Par Yasser Maârouf
Un phénomène de mode est en train d’envahir les corps des jeunes tunisiens, et surtout tunisiennes, souvent discrètement, parfois de façon ostentatoire : ce sont les tatouages et les piercings. Eléments de décoration indélébiles, ils sont des symboles de liberté et d’affirmation de soi pour les jeunes. Une fantaisie que les familles acceptent mal et que les médecins tunisiens dénoncent à cause des risques d’infection. Décodage d’un monde ténébreux où l’influence des chanteurs et des acteurs occidentaux joue un rôle important.
Une majorité de filles
Nous avons contacté un tatoueur qui opère du côté de Hammamet que nous appellerons Slim, car il a tenu à garder l’anonymat pour des raisons obscures et qu’il refuse d’expliquer. Selon lui, « ce sont surtout les jeunes qui se font tatouer. Mes clients appartiennent à la tranche d’âge entre 16 et 25 ans. Il y a une majorité de filles qui se font tatouer, mais par crainte de leur famille et du qu’en dira-ton, elles se les font poser sur des parties cachées de leur corps : bas du dos, bas ventre, poitrine… Certains jours j’opère dans des zones réservées aux gynécologues ! »

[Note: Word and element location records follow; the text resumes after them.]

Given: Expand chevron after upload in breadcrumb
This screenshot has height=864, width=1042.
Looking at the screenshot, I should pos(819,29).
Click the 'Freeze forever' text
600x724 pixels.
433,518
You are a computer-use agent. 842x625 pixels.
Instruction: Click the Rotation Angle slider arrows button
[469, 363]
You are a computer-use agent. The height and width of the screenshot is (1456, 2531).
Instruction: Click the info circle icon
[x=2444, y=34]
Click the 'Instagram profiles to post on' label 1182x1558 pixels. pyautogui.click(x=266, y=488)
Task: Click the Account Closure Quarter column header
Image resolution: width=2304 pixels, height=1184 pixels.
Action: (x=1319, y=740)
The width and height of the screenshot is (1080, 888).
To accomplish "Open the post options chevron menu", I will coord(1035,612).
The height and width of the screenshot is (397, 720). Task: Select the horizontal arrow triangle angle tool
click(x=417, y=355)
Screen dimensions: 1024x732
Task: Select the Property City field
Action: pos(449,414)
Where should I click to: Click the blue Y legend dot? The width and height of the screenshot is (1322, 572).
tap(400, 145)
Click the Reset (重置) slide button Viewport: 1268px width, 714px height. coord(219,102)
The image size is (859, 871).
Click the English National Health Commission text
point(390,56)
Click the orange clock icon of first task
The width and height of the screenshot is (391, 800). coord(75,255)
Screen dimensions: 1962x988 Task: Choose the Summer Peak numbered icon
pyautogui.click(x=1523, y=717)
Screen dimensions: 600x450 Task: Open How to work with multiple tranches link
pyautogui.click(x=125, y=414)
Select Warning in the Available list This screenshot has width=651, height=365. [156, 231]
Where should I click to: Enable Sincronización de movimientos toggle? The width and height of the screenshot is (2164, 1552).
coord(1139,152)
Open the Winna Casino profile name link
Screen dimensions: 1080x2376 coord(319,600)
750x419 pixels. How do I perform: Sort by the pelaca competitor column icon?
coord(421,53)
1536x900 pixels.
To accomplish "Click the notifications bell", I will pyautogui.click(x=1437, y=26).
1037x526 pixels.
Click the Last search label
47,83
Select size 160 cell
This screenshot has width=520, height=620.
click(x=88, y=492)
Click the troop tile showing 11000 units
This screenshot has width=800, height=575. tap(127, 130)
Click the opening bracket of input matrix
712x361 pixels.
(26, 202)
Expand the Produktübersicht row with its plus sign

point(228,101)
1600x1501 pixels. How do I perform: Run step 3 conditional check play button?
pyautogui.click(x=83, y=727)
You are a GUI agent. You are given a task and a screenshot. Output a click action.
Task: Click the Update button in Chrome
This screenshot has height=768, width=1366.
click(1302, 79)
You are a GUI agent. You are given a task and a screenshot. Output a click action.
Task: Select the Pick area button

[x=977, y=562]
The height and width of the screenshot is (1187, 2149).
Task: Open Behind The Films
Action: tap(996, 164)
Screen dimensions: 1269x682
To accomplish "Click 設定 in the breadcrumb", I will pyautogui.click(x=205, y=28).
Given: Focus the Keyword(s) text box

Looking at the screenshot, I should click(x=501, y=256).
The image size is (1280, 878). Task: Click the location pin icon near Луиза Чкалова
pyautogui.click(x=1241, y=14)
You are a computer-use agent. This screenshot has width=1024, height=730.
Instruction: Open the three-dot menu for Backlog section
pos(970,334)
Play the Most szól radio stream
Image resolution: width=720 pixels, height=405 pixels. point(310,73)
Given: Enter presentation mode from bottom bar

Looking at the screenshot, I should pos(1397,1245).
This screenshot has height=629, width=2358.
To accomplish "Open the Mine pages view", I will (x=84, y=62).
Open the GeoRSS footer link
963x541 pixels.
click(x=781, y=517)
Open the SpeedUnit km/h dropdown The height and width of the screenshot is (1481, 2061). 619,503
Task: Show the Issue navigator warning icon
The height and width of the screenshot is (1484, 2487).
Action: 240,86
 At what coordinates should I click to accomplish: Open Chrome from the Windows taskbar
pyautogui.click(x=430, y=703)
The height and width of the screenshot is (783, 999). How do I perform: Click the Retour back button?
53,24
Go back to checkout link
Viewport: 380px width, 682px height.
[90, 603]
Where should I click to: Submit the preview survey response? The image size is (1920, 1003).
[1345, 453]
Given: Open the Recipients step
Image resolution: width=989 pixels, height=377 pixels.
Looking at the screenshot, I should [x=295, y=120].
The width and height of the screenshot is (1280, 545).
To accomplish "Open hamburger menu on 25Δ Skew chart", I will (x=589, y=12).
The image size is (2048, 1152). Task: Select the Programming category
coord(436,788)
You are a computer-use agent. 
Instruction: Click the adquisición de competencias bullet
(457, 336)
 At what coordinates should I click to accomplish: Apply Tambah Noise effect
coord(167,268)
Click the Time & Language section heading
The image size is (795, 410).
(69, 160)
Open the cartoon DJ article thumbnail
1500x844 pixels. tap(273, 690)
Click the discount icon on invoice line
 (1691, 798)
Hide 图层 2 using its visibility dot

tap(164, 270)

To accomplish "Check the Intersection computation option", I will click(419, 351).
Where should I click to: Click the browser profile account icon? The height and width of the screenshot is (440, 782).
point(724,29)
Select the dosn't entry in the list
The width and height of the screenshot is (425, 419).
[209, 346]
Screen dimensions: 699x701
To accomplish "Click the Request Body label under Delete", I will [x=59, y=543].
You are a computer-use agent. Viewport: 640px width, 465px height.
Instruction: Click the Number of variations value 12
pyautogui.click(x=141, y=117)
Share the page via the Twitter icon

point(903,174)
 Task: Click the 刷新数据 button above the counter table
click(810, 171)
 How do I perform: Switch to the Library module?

Chiraz, une jeune lycéenne de 16 ans, follement amoureuse d’un camarade du lycée, a décidé de sauter le pas : « j’ai choisi de tracer le prénom de mon copain en lettres indélébiles sur mon corps. Et comme je sais que mon père risque de ne pas être content, je vais le faire sur une partie qui n’est visible que dans l’intimité. ». Précoce la jeune fille !
Et quand on lui explique que les amours de jeunesse ne durent qu’un temps et que demain elle risque de rompre et d’aimer un autre homme, elle explique du haut de ses seize ans : « d’abord notre amour est très fort et on ne va jamais se quitter. Mais même si la vie nous sépare et que je rencontre un autre homme, il devra accepter mon choix et mon passé… »
Slim, notre tatoueur discret, reconnait qu’il a souvent affaire « à des jeunes écervelées qui agissent par pulsions. Mais en général, la décision est réfléchie et obéit à des choix esthétiques. Ce qui marche le plus en ce moment, ce sont les étoiles, les dictons, les empreintes de chat, les lettres calligraphiées… À un certain moment on me demandait beaucoup de tatouer les papillons colorés, mais c’est passé de mode… »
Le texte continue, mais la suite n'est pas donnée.